Warum es im KG IV stinkt wie nach einem Buttersäure-Anschlag

Daniel Laufer

Im KG IV stinkt es dieser Tage nach Buttersäure. Studierende munkeln, es habe einen Anschlag gegeben - wie schon vor drei Jahren in der Werthmannstraße 8. Doch die Wahrheit ist kurioser:



Es stinkt dieser Tage im KG IV. "Buttersäure", erzählen sich Studierende - was man da so hört, klingt verschwörerisch, immerhin soll es einen Anschlag gegeben haben. Das wäre nichts Neues: Schon vor drei Jahren fielen Unbekannte über ein Uni-Gebäude in der Werthmannstraße 8 her. "Bürokratie stinkt", schmierten sie damals quer über die Stufen und hinterließen eine Lache mit Säure vor dem Eingang.


Und nun? Hat es wirklich einen weiteren Anschlag gegeben? Vielleicht von einem verzweifelten Heidegger-Fan?

Natürlich nicht. Uni-Sprecher Nicolas Scherger liefert die Erklärung für den strengen Geruch: "In einem Schließfach, das sehr lange nicht mehr benutzt worden war, war ein Milchprodukt." Jemand habe es dort vergessen, so etwas passiere immer wieder mal. Üblicherweise würden die Fächer zum Ende des Wintersemesters geleert.
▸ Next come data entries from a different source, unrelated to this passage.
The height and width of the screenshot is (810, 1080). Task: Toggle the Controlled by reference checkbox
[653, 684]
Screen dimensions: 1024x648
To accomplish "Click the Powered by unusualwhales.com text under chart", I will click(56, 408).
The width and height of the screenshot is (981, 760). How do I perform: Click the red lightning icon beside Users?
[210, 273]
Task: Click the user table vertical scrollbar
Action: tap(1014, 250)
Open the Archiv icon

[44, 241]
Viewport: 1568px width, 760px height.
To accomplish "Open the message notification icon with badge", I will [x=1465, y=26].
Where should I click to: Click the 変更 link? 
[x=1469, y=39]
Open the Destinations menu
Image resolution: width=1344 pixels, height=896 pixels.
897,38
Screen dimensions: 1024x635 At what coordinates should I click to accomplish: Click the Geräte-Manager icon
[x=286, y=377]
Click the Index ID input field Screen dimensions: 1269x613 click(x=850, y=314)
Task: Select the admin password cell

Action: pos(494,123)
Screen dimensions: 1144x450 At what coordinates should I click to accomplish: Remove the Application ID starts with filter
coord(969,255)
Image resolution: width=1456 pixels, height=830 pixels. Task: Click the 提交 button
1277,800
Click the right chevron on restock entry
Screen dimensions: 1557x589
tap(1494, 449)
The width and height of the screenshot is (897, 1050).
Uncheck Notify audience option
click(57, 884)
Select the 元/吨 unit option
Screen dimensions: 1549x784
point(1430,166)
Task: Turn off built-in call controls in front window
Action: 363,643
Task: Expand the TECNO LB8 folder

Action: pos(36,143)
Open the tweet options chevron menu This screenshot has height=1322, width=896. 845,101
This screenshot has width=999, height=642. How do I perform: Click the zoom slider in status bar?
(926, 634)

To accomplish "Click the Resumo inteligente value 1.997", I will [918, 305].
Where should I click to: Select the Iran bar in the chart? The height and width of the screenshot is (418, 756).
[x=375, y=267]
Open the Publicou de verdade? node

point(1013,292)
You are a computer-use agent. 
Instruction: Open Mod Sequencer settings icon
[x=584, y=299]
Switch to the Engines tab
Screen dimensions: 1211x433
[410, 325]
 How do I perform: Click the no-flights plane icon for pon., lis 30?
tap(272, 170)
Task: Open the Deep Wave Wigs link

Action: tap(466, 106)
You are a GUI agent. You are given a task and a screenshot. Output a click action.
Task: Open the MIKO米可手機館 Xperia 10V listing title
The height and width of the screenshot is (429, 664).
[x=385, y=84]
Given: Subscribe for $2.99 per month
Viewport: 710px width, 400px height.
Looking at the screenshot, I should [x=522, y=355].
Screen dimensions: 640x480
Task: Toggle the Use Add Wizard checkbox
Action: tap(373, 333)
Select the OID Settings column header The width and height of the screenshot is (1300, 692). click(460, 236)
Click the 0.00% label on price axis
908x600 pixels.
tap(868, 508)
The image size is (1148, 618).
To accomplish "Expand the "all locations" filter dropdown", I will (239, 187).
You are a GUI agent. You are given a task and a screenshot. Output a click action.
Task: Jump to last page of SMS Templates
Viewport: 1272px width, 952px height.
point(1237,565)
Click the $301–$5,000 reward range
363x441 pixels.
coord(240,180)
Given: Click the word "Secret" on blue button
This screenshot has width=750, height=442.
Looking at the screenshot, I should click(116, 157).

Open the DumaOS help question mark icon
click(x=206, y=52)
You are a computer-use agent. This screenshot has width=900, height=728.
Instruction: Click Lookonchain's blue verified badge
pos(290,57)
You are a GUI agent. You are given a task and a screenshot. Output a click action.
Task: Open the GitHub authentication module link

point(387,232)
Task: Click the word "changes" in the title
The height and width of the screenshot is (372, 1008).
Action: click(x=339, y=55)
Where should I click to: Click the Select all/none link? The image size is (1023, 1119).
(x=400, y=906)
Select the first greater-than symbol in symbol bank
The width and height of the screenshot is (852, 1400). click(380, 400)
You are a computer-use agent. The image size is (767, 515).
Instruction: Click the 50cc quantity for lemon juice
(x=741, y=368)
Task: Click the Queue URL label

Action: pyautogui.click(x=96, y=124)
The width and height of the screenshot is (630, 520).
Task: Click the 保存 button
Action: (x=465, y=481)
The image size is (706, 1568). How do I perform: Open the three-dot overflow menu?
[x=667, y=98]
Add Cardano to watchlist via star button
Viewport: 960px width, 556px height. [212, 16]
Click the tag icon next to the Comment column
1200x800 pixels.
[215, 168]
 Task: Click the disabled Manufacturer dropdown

Die Milch habe in diesem Fall also höchstens ein Jahr dort gestanden. "Aus der Tüte ist etwas Milch herausgetropft, deshalb gibt es jetzt diesen Gestank", so Scherger. "Das hat dann schön vor sich hin gegammelt - wie damals bei dem tatsächlichen Buttersäureanschlag vor ein paar Jahren."

Bei dem echten Anschlag ließ die Arbeitssicherheit das Gebäude im Anschluss evakuieren, davon sieht man diesmal ab. "Da geht eine Putzaktion durch und dann hoffen wir, dass sich das über das Wochenende erledigt hat."